Morphine might take away pain, but does it do more harm than good?
A soldier on the battlefield, a driver in a car accident, a nursing home resident taking a bad fall—all of these scenarios can lead to spinal cord injury as well as broken bones, contusions, lacerations and other painful wounds.
To alleviate some of the discomfort, health care providers might give morphine, but research at the Texas A&M Health Science Center shows that this might be the worst thing they can do.
Receiving morphine soon after a spinal cord injury can make things worse for future recovery, according to work done by Michelle Hook, Ph.D., assistant professor in the Department of Neuroscience and Experimental Therapeutics at the Texas A&M College of Medicine. She works with animal models of spinal cord injury, hoping to develop better treatments that could lead to better recovery.
“When we gave morphine soon after injury, we found that even a single dose reduced recovery in locomotive function, irrespective of how we administered the morphine,” Hook said. But when the morphine is given may be important.
When patients are in the “chronic phase” of spinal cord injury—in other words, several months after the accident—morphine doesn’t undermine their recovery. On the other hand, if the drug is given soon after the injury occurs, there are major problems. “We all took it at face value that how it acted in the burn victim is how it acted in the spinally injured, and that’s just not the case.” Now, Hook wants to find out why that is and how to make morphine safe.
“Morphine is a mainstay pain treatment,” Hook said. “For some people, morphine is the only effective treatment that they have.” Therefore, simply discontinuing its use may not be an option, but by studying the molecular effects of morphine administration and working out exactly what is causing these adverse effects, she hopes to be able to stop them. “Ultimately we need to make morphine safe for the spinally injured,” Hook said.
Laboratory experiments have shown that morphine, in the right concentrations, can kill cells, and after an injury cells are much more vulnerable. Hook’s experiments show that morphine kills neurons—which are, of course, just a type of cell. Morphine doesn’t do any favors for supporting cells in the spinal cord, called astrocytes and microglia. “When you give morphine, a lot of them disappear,” she said. “It’s no wonder that you’d have decreased recovery of function.”

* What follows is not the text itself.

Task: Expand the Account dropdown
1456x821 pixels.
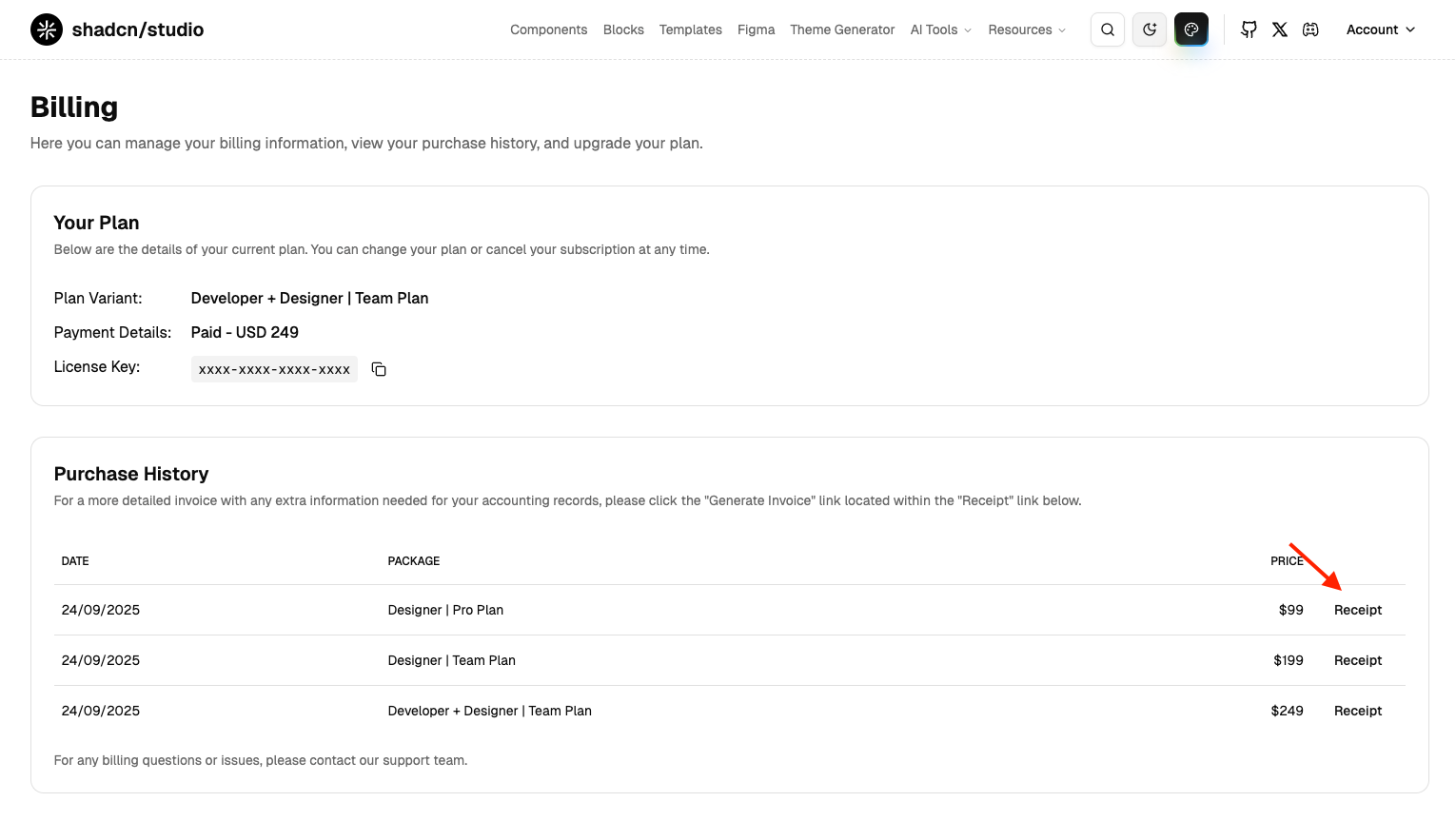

Hook and her team are now trying to determine, at a molecular level, what exactly is causing cell death. Right now, the prime suspect is something called the kappa opioid receptor, which morphine binds to. For some reason, after a spinal cord injury, the kappa opioid receptor is now located on microglia. This is a problem, because when they are activated, microglia can release cytokines, which themselves are cytotoxic, meaning they kill cells.
Although her work is done in animal models, Hook thinks some of the results can be applied to humans as well. “Looking at the images, I find it very hard to believe that it’s not detrimental in humans too,” she said.
Now that she’s almost figured out the pathway, Hook and her team are trying to develop a compound of some sort that could be given with morphine to alleviate some of the harmful effects. “I feel like we’re getting very close,” she said. “If successful, the results of these experiments have the potential to change clinical practice. The aim is to provide clinicians with a means for treating pain without fear of compromising recovery in the spinally injured, as well as in patients with other forms of inflammatory neurotrauma, such as traumatic brain injury.